That will get rid of the pow() calls. You could get rid of the divide by doing:

a += Math.pow(deltaX * deltaX + deltaY * deltaY, -0.5);

though I don't know if that's any faster.

But I think you could use a better strategy here. Instead of calculating the distance from each output pixel to each spot, you should figure out where the falloff becomes so small that you no longer turn a pixel on. Then you can avoid calculating distances for points that will have no influence on the current output pixel.

For example, if you know that the fall-off is only 50 pixels wide, then you can put the spots into bins 50 pixels wide. For any output point, you only need to take into account the spots that are in bins that are within 50 pixels of the current output pixel. You'll run the distance calculation far fewer times, but you should get the same results. Look up Kd trees for more info.

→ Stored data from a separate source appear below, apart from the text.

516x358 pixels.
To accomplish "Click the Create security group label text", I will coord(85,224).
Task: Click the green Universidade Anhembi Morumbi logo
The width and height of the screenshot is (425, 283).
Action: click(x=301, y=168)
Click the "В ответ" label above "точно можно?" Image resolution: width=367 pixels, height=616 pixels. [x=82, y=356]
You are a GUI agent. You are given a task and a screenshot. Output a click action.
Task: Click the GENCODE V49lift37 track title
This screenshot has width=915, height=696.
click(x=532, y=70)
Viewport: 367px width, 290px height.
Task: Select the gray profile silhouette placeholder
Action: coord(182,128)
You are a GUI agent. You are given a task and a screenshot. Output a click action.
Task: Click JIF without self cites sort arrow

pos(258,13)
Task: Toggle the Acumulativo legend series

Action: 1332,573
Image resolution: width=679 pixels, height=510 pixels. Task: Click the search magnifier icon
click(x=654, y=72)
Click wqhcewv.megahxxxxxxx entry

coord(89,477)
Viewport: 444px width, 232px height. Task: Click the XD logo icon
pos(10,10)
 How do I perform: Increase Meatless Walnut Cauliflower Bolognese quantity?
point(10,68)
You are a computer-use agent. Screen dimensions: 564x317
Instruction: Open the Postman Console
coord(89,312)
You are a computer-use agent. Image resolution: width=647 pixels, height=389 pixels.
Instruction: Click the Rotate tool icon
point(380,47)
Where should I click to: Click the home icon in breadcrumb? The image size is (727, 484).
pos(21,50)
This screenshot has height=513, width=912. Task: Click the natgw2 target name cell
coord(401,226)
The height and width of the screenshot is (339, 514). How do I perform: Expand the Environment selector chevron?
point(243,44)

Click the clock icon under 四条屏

Another possible approach is to do the work in the opposite direction. Generate an image of a single heat point. Then walk the array of spots and draw the heat image at every (x,y) location in the spots array with the appropriate blending. (Which I think would be additive in this case.)


A third possible approach to getting rid of the sqrt() call is to make a table of results and just look it up. If your spots are always within the window, then you know the largest distance is going to be along the diagonal of the window. So you can dynamically allocate an array of the appropriate length, fill it in with 1 / sqrt(index) and the just look up values in that array. You'll probably want to do some sort of interpolation for in-between values. Linear should be fine in this case, I'd think.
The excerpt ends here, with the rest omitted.